Document section:
***
Author name: Douglas Rumble

Graphitic carbon deposited from hydrothermal fluids occurs globally, in rocks from all depths in Earth’s crust and ranging in age from Precambrian to Tertiary. The varieties of deposits include graphitic cones and “artichokes” filling rock pores, explosively injected veins, graphitic pegmatites with platinum-bearing ores, and isochemical–“iso-isotopic” reactions of calcite + quartz to form graphite + wollastonite. In many deposits, carbon’s structure attains well-ordered, nearly perfect graphite crystallinity. The carbon isotope composition of hydrothermal graphitic material ranges widely, from that of biogenic organic debris to that of biogenic carbonate minerals, and overlaps the isotopic composition of mantle carbon as measured in diamonds.
***
(Stored items)
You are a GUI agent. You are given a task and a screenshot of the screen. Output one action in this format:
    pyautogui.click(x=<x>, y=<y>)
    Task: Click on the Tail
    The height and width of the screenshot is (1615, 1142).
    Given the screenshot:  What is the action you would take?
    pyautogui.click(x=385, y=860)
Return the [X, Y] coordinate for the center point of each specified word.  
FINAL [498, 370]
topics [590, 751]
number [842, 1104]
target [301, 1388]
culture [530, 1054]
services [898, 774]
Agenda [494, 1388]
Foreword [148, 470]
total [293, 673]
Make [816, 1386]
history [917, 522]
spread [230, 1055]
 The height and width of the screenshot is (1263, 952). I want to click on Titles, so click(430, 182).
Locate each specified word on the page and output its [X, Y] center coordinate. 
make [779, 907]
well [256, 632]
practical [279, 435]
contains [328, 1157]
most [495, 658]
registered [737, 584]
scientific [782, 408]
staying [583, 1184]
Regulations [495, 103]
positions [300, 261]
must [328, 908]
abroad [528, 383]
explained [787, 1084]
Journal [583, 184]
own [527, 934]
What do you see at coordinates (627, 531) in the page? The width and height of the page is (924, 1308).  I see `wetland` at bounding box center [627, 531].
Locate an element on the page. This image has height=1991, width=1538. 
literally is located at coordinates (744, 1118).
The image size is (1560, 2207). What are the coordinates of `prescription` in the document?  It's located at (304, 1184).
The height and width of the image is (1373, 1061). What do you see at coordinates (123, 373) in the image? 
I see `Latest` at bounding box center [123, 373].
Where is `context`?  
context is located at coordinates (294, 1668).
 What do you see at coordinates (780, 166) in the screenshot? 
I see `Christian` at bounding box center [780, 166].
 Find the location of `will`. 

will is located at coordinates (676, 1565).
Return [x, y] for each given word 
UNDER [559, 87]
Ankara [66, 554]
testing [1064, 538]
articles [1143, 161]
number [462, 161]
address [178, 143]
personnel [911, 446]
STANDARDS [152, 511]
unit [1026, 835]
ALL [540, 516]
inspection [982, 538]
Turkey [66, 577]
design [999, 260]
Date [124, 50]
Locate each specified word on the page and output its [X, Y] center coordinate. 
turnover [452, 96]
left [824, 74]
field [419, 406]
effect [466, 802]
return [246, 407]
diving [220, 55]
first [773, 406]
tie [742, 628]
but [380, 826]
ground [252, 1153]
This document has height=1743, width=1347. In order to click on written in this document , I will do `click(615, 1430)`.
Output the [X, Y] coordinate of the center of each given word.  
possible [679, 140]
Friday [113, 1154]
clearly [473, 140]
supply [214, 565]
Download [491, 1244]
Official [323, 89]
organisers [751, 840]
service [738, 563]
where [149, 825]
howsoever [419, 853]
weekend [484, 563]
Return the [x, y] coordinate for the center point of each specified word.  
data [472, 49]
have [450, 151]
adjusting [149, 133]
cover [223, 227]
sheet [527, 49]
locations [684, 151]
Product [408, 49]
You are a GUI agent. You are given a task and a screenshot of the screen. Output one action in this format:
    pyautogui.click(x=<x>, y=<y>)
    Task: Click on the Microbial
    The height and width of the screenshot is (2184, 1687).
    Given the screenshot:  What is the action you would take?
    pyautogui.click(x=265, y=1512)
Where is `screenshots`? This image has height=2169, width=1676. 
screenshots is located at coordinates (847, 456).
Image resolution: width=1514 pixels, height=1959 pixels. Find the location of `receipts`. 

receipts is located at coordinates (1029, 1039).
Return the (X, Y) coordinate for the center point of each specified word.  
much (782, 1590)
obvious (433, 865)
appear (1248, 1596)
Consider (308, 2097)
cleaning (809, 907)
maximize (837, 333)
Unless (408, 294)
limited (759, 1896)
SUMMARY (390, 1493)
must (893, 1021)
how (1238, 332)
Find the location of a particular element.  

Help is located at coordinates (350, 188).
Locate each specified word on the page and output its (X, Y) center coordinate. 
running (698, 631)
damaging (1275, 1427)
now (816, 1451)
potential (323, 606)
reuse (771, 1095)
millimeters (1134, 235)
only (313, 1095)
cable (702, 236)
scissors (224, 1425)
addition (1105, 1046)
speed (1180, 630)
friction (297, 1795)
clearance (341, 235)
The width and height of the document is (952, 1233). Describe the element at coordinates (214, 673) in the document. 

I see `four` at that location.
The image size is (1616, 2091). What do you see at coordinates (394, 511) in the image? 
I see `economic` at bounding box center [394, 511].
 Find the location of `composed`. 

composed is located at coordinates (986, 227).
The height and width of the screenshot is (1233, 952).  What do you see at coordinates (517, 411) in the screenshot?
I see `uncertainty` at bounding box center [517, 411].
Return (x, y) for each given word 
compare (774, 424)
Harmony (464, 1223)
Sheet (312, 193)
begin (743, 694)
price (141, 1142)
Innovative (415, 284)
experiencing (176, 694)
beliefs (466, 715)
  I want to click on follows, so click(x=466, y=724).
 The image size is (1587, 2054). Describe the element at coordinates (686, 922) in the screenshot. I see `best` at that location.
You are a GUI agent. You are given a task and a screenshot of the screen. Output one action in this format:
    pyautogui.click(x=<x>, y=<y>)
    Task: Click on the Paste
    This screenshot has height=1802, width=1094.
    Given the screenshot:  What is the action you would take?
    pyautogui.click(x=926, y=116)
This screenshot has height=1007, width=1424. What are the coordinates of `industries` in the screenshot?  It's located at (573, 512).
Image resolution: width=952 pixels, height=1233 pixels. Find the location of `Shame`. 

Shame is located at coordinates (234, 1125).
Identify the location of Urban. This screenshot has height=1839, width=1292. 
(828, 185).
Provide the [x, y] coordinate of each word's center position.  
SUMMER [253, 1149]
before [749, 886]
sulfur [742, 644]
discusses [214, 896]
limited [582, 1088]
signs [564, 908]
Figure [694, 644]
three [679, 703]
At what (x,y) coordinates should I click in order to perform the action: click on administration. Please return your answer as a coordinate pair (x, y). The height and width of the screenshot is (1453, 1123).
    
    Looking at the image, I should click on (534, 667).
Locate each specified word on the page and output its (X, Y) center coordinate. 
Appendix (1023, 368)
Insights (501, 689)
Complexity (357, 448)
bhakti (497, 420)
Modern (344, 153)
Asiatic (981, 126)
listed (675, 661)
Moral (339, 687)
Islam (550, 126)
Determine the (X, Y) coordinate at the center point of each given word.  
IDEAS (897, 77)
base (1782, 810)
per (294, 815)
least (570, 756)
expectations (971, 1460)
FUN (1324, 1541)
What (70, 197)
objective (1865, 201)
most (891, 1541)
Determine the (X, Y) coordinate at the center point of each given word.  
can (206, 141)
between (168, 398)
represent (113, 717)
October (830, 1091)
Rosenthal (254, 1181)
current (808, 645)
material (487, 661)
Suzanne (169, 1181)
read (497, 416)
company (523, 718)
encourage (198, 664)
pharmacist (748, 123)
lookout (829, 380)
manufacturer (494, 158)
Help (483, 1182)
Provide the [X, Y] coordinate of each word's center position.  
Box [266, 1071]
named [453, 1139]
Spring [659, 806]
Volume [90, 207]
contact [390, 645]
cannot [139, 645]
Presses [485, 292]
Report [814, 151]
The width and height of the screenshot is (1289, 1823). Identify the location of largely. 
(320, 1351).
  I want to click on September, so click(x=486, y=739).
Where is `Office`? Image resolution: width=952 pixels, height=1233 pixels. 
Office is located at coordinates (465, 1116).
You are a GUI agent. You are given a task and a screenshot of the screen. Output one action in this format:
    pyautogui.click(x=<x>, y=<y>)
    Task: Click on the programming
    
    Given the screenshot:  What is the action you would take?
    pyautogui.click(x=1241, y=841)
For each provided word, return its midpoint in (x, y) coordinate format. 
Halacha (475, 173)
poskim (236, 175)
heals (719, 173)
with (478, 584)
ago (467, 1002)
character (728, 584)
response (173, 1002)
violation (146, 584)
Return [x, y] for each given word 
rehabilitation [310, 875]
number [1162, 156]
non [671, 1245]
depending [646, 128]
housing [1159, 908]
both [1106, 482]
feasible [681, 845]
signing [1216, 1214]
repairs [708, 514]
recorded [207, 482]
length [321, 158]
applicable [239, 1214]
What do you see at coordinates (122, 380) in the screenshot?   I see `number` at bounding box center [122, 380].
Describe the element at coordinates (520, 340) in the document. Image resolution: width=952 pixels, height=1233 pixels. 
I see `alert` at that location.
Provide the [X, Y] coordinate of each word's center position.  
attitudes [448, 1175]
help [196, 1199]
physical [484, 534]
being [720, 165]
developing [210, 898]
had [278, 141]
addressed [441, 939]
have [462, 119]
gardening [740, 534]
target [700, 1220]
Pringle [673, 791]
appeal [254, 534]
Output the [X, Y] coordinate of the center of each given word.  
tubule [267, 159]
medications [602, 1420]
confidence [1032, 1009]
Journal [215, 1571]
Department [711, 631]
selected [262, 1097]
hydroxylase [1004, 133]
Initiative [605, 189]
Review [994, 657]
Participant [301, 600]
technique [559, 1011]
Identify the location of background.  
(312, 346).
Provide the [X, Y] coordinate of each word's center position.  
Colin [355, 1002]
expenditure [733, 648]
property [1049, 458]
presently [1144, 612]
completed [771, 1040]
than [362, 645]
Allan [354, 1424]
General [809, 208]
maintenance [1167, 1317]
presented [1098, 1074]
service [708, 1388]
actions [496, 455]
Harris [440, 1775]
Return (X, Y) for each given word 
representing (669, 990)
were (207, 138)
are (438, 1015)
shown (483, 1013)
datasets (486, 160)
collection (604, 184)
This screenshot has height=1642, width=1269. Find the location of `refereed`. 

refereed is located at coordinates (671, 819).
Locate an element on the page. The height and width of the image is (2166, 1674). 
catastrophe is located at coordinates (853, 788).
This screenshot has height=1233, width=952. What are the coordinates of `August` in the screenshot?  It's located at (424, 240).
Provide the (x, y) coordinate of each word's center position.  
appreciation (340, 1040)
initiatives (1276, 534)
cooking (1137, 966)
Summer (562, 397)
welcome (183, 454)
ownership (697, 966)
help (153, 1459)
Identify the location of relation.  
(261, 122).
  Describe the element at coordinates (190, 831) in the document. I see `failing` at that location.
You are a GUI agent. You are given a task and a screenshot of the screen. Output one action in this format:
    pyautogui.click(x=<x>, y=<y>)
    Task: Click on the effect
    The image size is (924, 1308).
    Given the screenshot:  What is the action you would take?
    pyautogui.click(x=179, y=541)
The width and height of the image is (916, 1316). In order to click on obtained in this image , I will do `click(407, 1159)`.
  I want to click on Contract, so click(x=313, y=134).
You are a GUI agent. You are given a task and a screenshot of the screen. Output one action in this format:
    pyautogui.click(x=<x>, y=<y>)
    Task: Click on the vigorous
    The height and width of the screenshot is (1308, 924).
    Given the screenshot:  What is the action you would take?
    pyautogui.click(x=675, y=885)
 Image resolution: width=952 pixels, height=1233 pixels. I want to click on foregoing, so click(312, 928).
***
Exercise objective:
Can you resume the passage on hydrothermal graphitic carbon deposits, starting right after its final sentence?

Response to this task:
Graphitic carbon, with its diverse structures and unique properties, is everywhere at Earth’s surface. Strategically located at the interface between the lithosphere, biosphere, hydrosphere, and atmosphere, graphitic carbon constitutes a major terrestrial carbon reservoir. Natural and synthetic graphitic carbon is also used in a broad range of applications, and graphitic carbon, so widely varied in its physical properties, has proven to be adaptable to many uses in society. Graphitic carbon has played an important role in human history (for example, coal mining) and is now a building block of nanotechnology, but this remarkable material is also an active player in geological processes.